Micromovements through the perspective of skeletal function is its own separate type of workout from what is currently focus on and this focus can be far more challenging than the current mainstream focus is aware of

Imagine repeating changing patterns of micromovements toning the muscles through available functional transitions that release the muscles that have become the primary motivation for controlling movement. New muscle patterns are created as habitual holding is released through the tonification and dormant muscles are activated while the organization in the brains is expanding through conscious awareness.

These guided patterns go beyond the conceptualization of cognitive intellectualization that has locked movement into patterns that eventually create diminishing capacity through its limited understanding. Beliefs, opinions and evaluative expressions lock down the brains functional capacity.

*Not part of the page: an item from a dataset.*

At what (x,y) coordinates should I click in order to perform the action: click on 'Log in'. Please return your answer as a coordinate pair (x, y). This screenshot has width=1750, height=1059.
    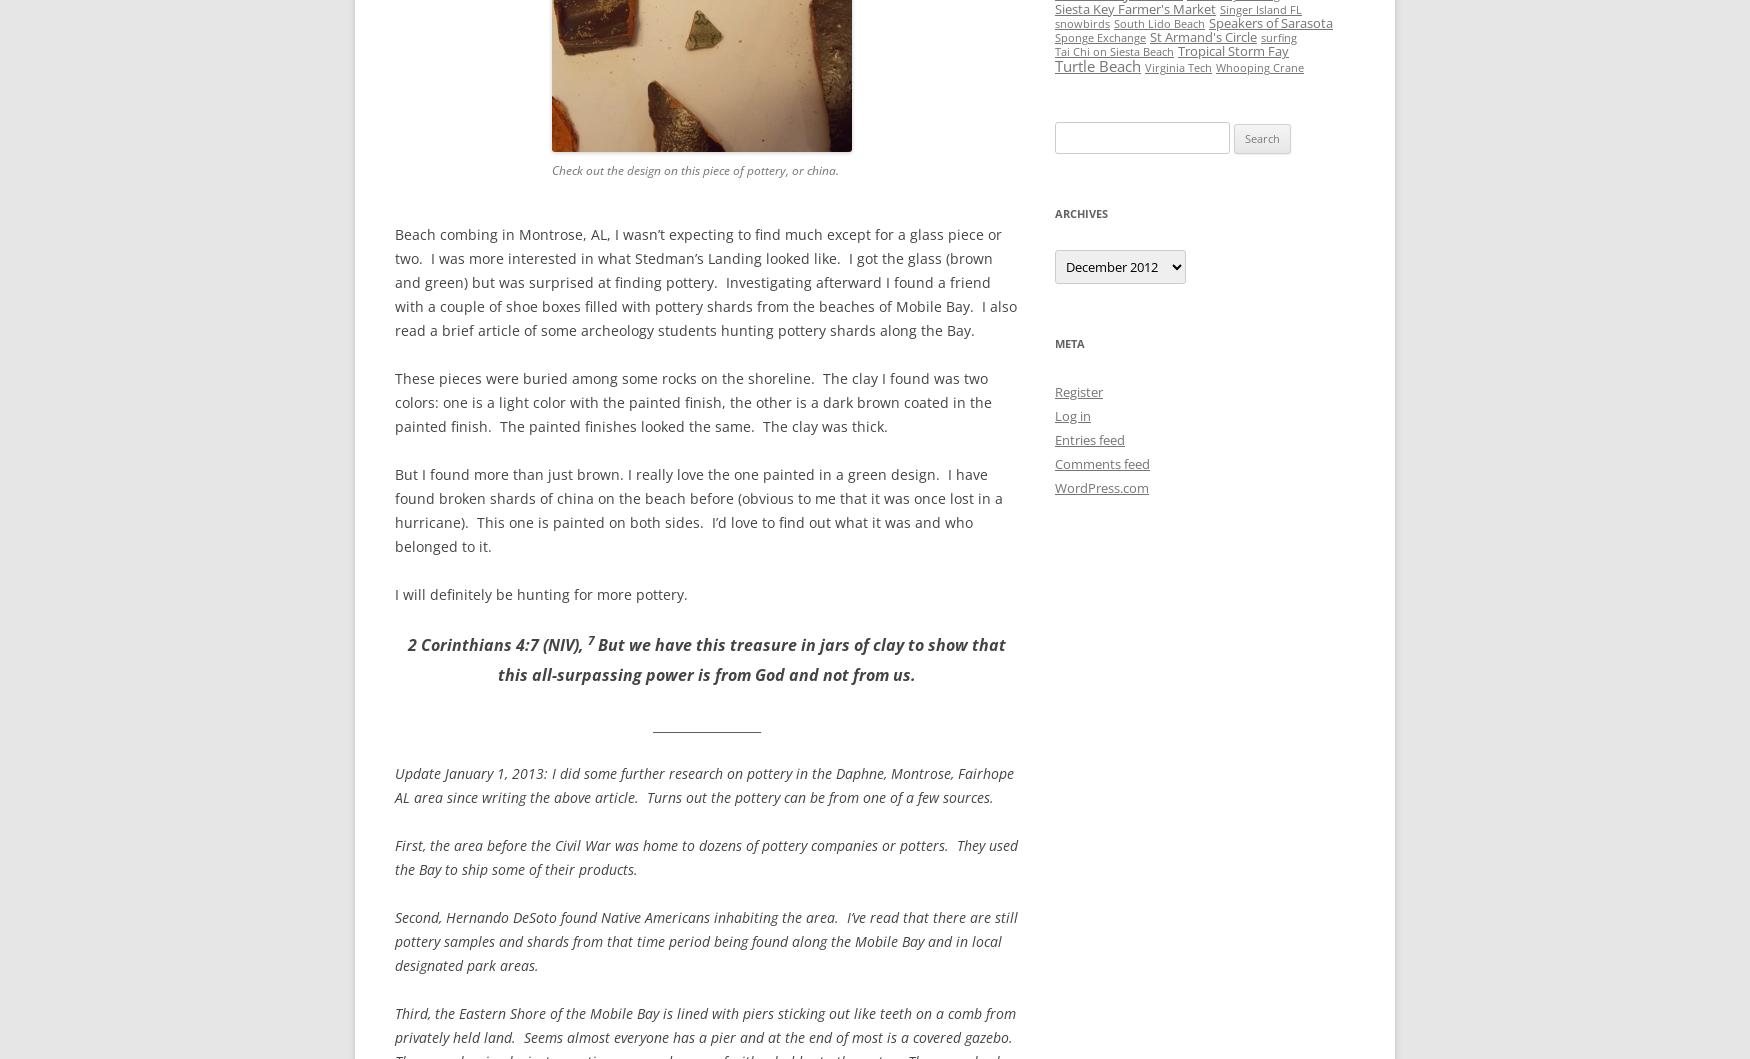
    Looking at the image, I should click on (1054, 414).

This is expressed through a lack of flexibility in all qualities of function; mentally, emotionally and physically.

This suggests that these guided patterns for integrating movement through a focus that taps into conscious awareness that balances both the somatic experience and cognitive function can give all aspects of functional experiences a workout from perceptions, mobility to brain function. Ihe focus is completely on expansion and identifying limitation whether it is through thinking, emotional and physical patterns.

This fantastic connection in this process is that it is through organic functional movement, the brains focus of attention and mindfulness. Imagine a fitness workout that is actually a pattern for learning and going beyond what we know into a expanded reality that reduces fear, pain, effort and suffering into ease, flexibility, groundedness and agility.

Learning focus through the bones and not socially conditioned thinking patterns that come through titles, names,labels, trends and images of right and wrong beliefs. Current examples are the bastardization of the cultural practices of yoga and tai chi where cognitively designed exercises have been turned into chair yoga and chair tai chi. These are exercises packaged as a concept and they lack the somatic awareness component of the source philosophy. It’s the development of a marketing strategy for creating an image that taps into the focus of attention of society’s ego concepts of self image. Are they beneficial for becoming active. Yes, however they are examples of misleading advertising that is associated with the mindfulness and expanded consciousness of the traditional philosophies.


The above is an evolution of deeper understanding of social conditioning and the lack of balance between somatic experiencing and cognitive conceptualization that is developing from the focus of attention and observations of the practitioner of functional integration.

It is an example of reflection for tapping into and grounding thought patterns for organizing a focus on balancing the mind to guide patterns that will open students consciousness and not reflect boxed in cognitive concepts. Pausing to organize thoughts to set them aside to guide others into mindfulness is an important part of this practitioners process. I hope you enjoy the content.